━━ RECORDS FOR THIS EXERCISE ━━
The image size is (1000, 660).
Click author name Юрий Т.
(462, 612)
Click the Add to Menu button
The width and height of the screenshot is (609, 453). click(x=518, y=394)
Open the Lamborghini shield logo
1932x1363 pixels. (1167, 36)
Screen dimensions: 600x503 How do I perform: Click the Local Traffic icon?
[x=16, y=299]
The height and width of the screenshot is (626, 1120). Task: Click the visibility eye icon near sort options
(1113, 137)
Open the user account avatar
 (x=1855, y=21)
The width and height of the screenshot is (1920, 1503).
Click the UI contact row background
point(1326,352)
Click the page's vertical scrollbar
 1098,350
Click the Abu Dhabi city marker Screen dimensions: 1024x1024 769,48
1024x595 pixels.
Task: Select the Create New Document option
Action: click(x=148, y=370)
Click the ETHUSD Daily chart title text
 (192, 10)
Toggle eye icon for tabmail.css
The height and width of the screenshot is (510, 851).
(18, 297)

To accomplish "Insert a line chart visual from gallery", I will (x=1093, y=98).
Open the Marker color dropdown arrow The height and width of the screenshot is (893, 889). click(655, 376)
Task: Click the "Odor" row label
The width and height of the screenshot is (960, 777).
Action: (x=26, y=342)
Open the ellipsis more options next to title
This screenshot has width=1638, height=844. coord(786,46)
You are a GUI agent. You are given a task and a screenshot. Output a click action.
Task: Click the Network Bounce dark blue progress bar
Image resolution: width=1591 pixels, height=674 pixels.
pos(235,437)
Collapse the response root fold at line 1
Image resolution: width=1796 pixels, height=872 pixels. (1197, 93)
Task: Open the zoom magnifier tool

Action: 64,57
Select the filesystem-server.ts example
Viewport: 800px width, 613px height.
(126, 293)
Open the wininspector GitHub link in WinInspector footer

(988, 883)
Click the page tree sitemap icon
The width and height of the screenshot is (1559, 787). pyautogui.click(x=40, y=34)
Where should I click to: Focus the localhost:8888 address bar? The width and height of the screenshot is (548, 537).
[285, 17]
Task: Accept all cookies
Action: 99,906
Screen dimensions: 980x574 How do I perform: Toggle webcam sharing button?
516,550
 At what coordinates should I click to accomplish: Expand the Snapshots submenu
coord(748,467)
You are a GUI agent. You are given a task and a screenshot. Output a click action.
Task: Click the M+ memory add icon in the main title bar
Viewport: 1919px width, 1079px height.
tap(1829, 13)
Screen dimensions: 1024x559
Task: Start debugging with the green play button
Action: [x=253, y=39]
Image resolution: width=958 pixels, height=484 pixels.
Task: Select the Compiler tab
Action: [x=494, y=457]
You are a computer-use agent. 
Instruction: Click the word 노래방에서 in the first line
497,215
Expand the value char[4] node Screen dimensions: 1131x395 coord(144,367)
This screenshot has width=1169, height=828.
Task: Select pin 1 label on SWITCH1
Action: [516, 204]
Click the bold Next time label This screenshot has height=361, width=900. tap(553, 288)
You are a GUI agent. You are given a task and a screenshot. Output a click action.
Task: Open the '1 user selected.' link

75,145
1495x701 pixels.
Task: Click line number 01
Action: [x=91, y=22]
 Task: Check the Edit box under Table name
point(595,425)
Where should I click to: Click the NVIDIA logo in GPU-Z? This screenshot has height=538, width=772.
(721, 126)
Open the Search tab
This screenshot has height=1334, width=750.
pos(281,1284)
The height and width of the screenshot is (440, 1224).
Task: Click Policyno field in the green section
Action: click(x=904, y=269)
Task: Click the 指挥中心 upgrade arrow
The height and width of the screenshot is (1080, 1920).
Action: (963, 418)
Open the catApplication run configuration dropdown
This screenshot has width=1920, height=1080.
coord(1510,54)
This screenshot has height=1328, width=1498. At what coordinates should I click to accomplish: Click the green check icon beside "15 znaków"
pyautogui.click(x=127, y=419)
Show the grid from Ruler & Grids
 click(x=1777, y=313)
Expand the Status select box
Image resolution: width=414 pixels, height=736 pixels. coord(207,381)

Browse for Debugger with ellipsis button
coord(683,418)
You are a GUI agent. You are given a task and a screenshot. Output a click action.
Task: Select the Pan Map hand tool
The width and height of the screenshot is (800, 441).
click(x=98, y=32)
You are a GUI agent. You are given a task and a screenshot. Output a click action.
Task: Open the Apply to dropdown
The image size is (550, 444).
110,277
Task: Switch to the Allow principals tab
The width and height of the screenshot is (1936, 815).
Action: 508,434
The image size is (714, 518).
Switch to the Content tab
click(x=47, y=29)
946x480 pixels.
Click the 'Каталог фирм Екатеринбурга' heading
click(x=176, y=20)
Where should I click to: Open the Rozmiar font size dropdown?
━━━
SET TASK
Retype the rows word for word, beginning at the line that contains "Expand the Status select box" and ending with the last line of the rows.

OUTPUT OF THE EXERCISE
Expand the Status select box
Image resolution: width=414 pixels, height=736 pixels. coord(207,381)

Browse for Debugger with ellipsis button
coord(683,418)
You are a GUI agent. You are given a task and a screenshot. Output a click action.
Task: Select the Pan Map hand tool
The width and height of the screenshot is (800, 441).
click(x=98, y=32)
You are a GUI agent. You are given a task and a screenshot. Output a click action.
Task: Open the Apply to dropdown
The image size is (550, 444).
110,277
Task: Switch to the Allow principals tab
The width and height of the screenshot is (1936, 815).
Action: 508,434
The image size is (714, 518).
Switch to the Content tab
click(x=47, y=29)
946x480 pixels.
Click the 'Каталог фирм Екатеринбурга' heading
click(x=176, y=20)
Where should I click to: Open the Rozmiar font size dropdown?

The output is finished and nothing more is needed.